* What you will do *
- 1) Which people are named in the running-mate report below?
- 2) Carry the running-mate report forward, starting after its final sentence; it is separate from the listing that follows it.

═════ Text ═════

INDIANAPOLIS — Sitting down with Donald Trump on Wednesday, Mike Pence, by outward appearances, was ready to move from Indianapolis into a national campaign.

If chosen as Trump’s running mate, the governor and former congressman would be called upon to rally conservative and evangelical voters behind the Republican Party’s unorthodox candidate for president.

It was unclear Wednesday if Pence had convinced Trump to pull him out of the Statehouse and onto the GOP ticket. The two were meeting just hours after campaigning together at a rally the night before, where Trump speculated on Pence’s prospects by telling supporters, “I don’t know if he’s going to be your governor or your vice president.”

Trump was also meeting Wednesday with another possible running mate, former House Speaker Newt Gingrich, at an Indianapolis hotel.

For Pence, a decision must come soon. He faces a deadline of noon Friday to drop his re-election bid for governor, to give Republicans a chance to field another candidate in hopes of keeping the office in the party.

For Trump, the decision may rest on whether he wants a flashier, more combative candidate, such as Gingrich or if he wants a man described as a reliably staunch conservative given to bragging that he was a tea partier before the Tea Party was cool.

═════ Recorded data ═════

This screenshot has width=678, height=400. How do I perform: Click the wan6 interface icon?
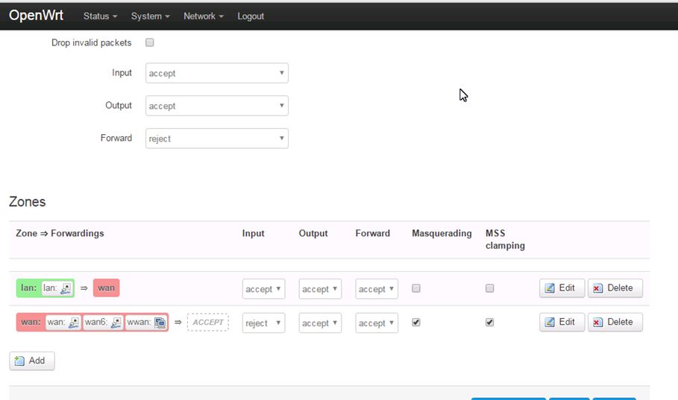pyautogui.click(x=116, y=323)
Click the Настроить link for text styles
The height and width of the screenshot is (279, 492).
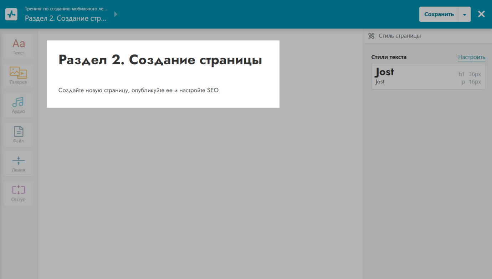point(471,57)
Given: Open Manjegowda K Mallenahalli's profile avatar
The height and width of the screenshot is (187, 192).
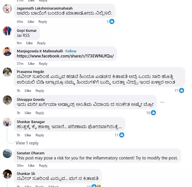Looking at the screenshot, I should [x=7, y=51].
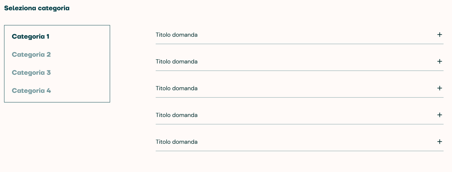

═════

* Numbered answers *
- 1) Donald Trump, Mike Pence, Newt Gingrich

- 2)
DEMOCRATIC ROOTS

A native of Columbus Pence was born in 1959 and grew up in a family of Irish Catholic Democrats who revered John F. Kennedy, the first Catholic elected president.

At age 15, he lead the Young Democrats in his home county. Pence admits that he voted for Democrat Jimmy Carter in his 1980 landslide loss to Ronald Reagan.

Even before that vote, Pence was undergoing a political transformation.

Pence credits his conversion to his studies at Hanover College.

He studied American history, with a strong focus on the Founding Father’s original writings. It was there, he’s often said, that he learned the virtues of limited government that eventually led him to the Republican Party.

HAPPY WARRIOR

Despite the partisan leanings of his youth, Pence has remained a steadfast conservative for decades.

Early in his six-term tenure in Congress, in 2001, he bucked Republican President George W. Bush by voting against the sweeping No Child Left Behind Act, which sought to raise education standards. Pence argued that it was an unfunded mandate that would lengthen the federal government’s tentacles.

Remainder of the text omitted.